__Given passage__.

After the first song sound check....

Band Leader: "So how does it sound?

Jim: "Fellas, You've got what appears to be a dynamite sound. But I gotta tell ya....I could have used a little More Cowbell! "


----------



## raynardo (Jun 8, 2007)

http://www.bustedtees.com/morecowbell

For those that are so inclined!


----------



## California Jim (Dec 11, 2003)

Been there, done that, bought the T-shirt







See ya in October


----------



## Thor (Apr 7, 2004)

California Jim said:


> Been there, done that, bought the T-shirt
> 
> 
> 
> ...


Jim

Now that is funny

LMAO

Thor


----------



## Dadof4 (Mar 30, 2007)

Oh man Jim... I HAVE TO HAVE ONE OF THOSE SHIRTS! The picture is perfect! Where did you find it? That will crack up my students!
I play some gigs in the LA area... ever mix for the Soul City Survivors?

Jim


----------



## skippershe (May 22, 2006)

Dadof4 said:


> Oh man Jim... I HAVE TO HAVE ONE OF THOSE SHIRTS! The picture is perfect! Where did you find it? That will crack up my students!

__Do this__. Can you carry the More Cowbell forum thread forward from the point where it stops?

__Records provided__.
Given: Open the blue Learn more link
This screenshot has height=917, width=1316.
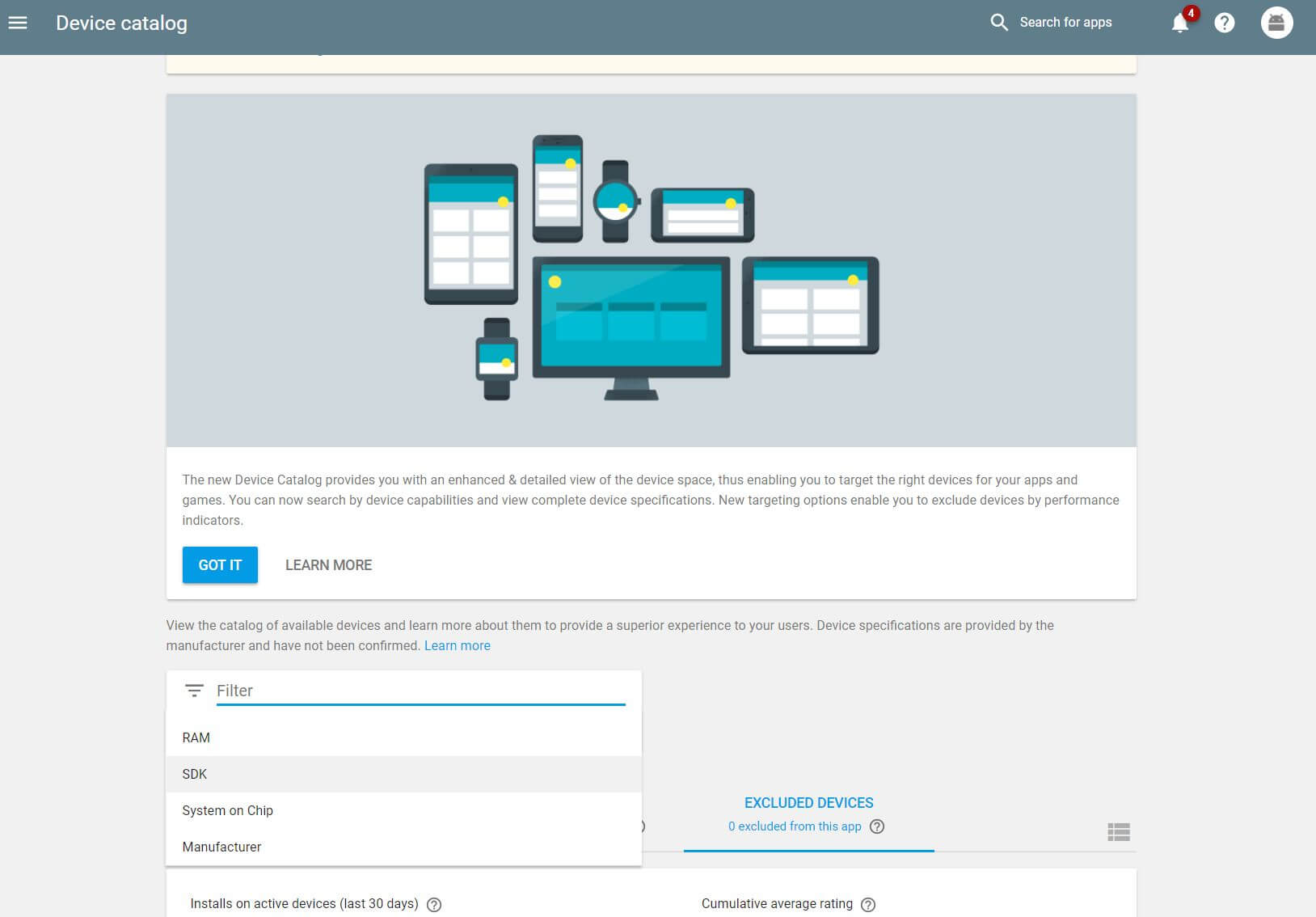Looking at the screenshot, I should [x=458, y=645].
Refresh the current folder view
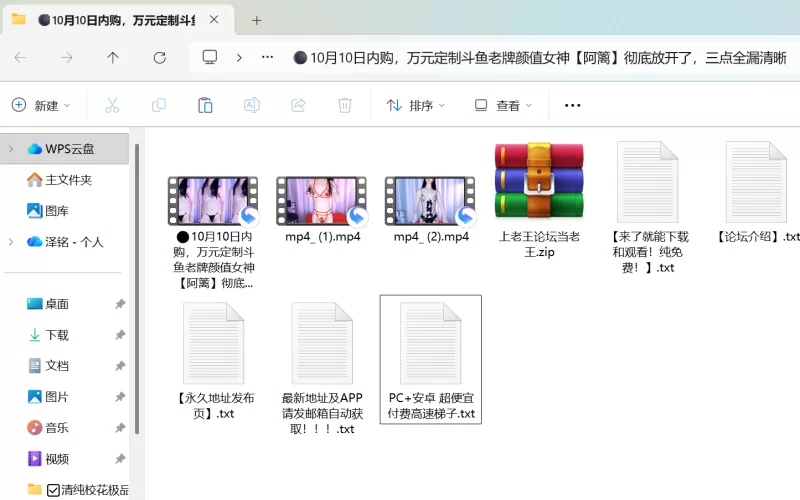 159,58
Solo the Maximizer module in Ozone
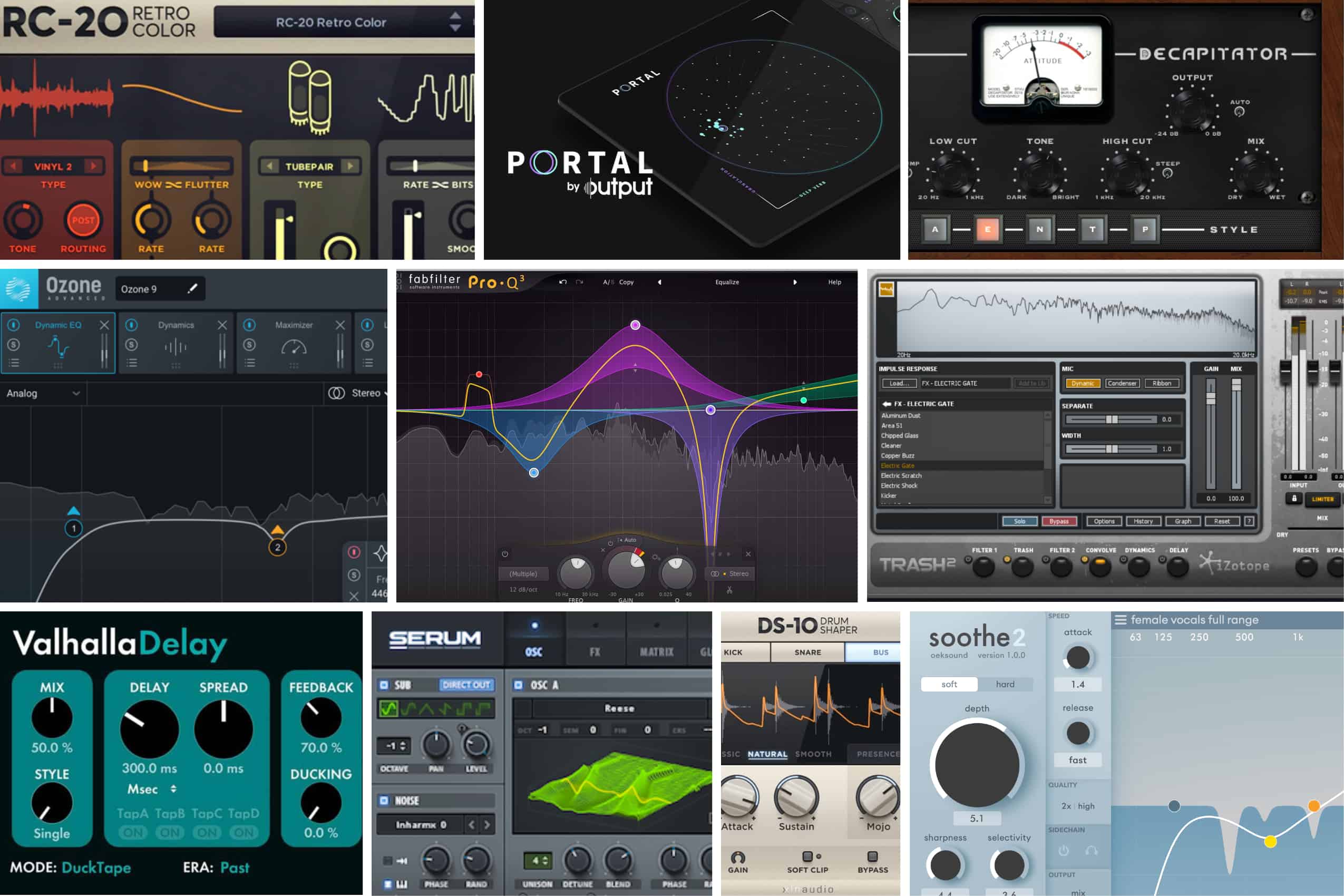 click(x=250, y=345)
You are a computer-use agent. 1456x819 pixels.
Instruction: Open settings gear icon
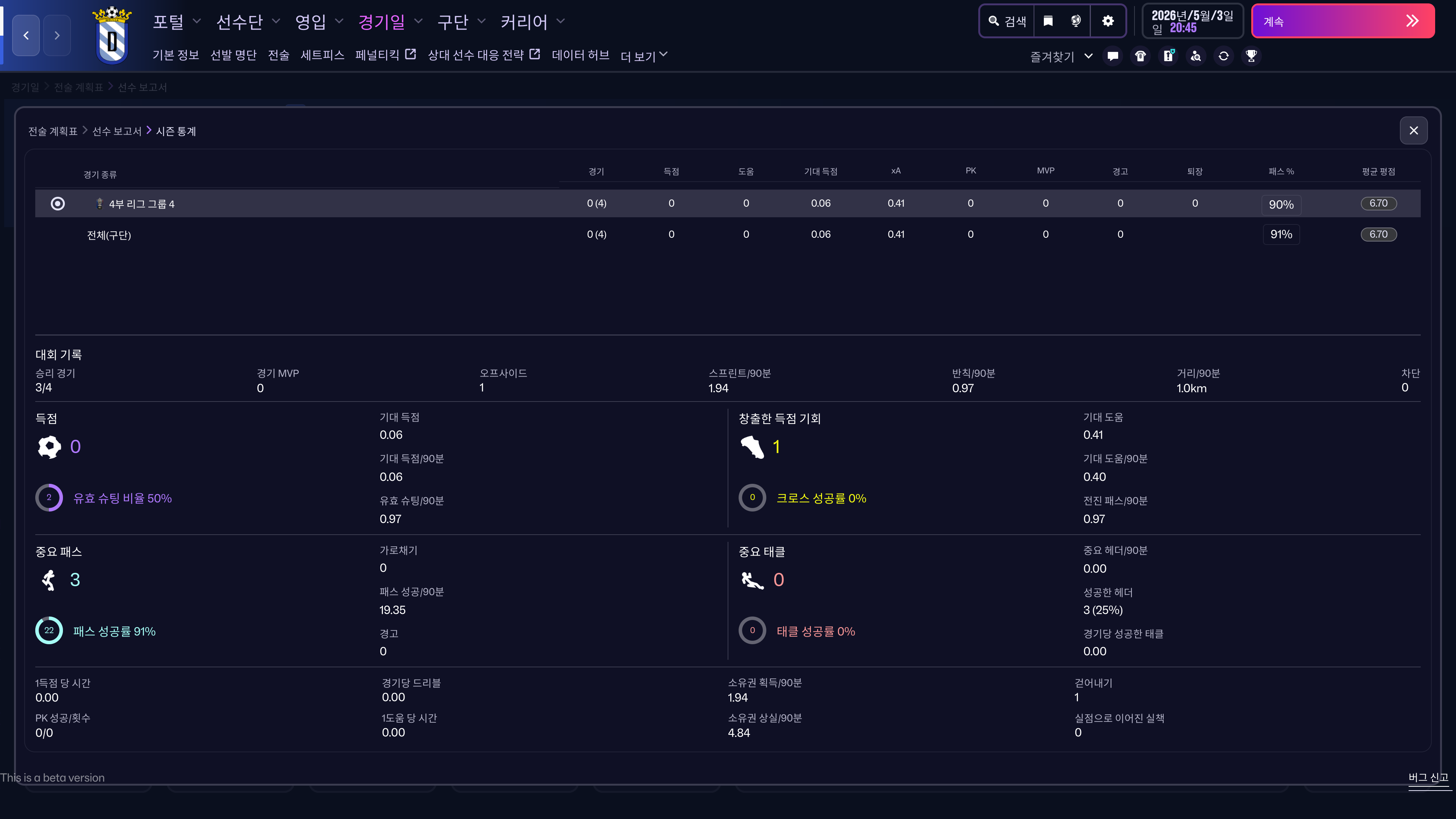click(1108, 22)
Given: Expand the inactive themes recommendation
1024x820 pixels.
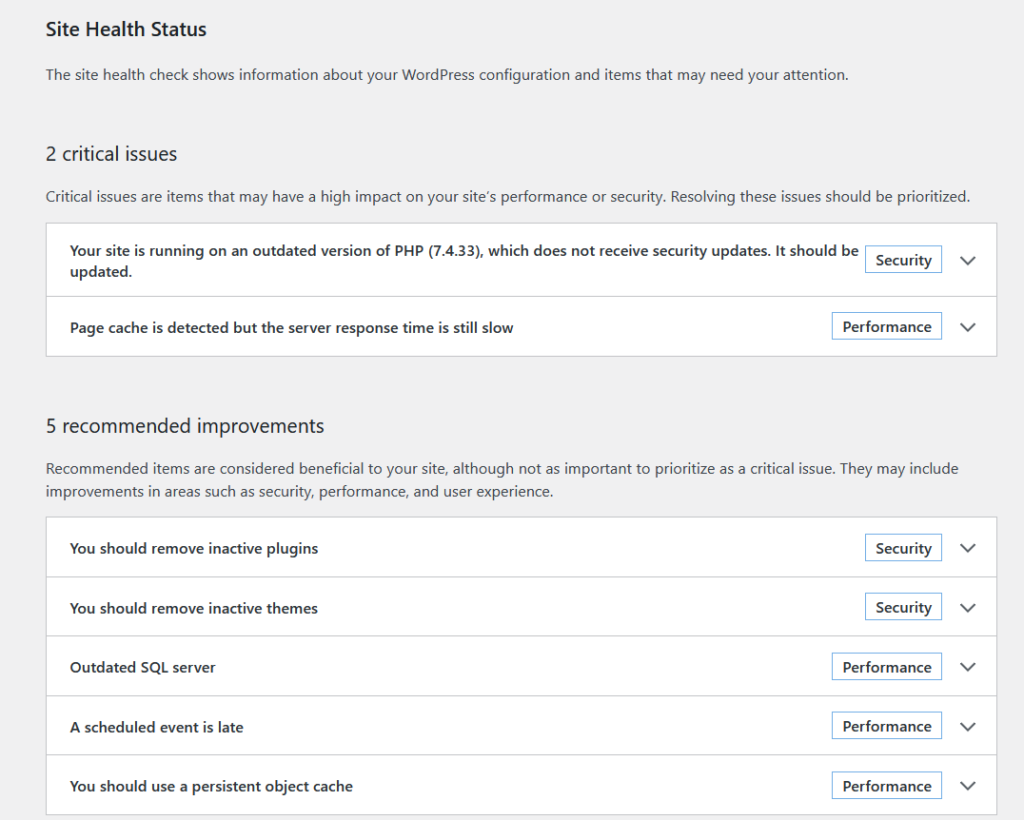Looking at the screenshot, I should click(967, 606).
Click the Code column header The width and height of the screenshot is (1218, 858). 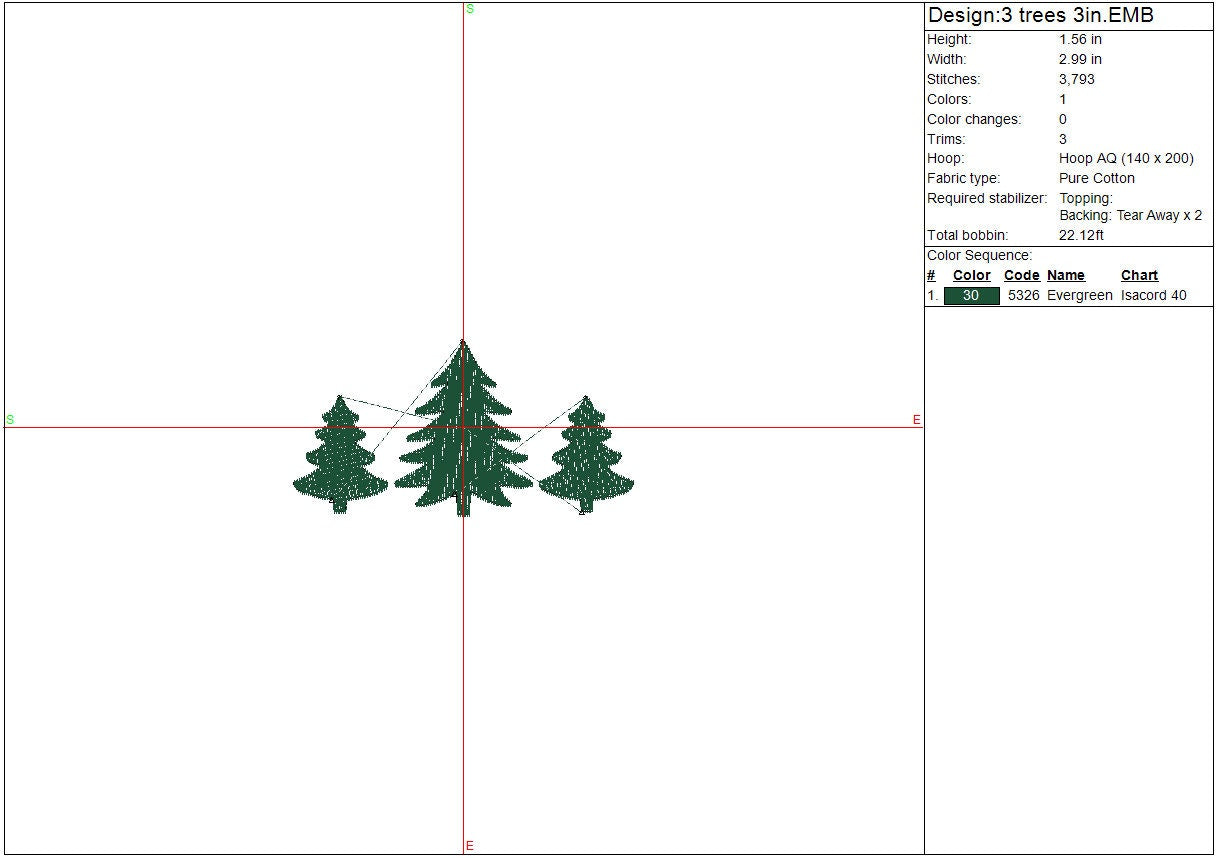pos(1021,276)
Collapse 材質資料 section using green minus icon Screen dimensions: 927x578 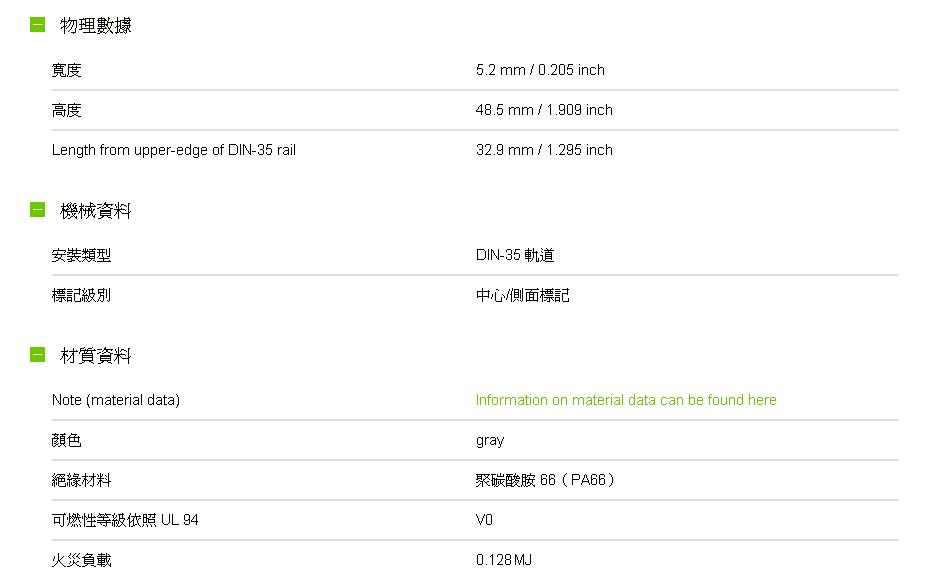pos(38,355)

__Result for this task__.
> I play some gigs in the LA area... ever mix for the Soul City Survivors?
> 
> Jim


Here ya go...Clicky here


----------



## California Jim (Dec 11, 2003)

Dadof4 said:


> Oh man Jim... I HAVE TO HAVE ONE OF THOSE SHIRTS! The picture is perfect! Where did you find it? That will crack up my students!
> I play some gigs in the LA area... ever mix for the Soul City Survivors?
> 
> Jim


Thanks for the link Dawn!

Soul City, isn't that the band with the big horn section? I've never worked with them but believe I've seen them. Great stuff! Is that you? "I'm a sooooooul man!" Reminds me of yet another Saturday Night Live bit









Enjoy the shirt! It's funny when you wear it, most people don't get it and look puzzled. Then every once in awhile you get a big smile and a "yeah! More Cowbell! ".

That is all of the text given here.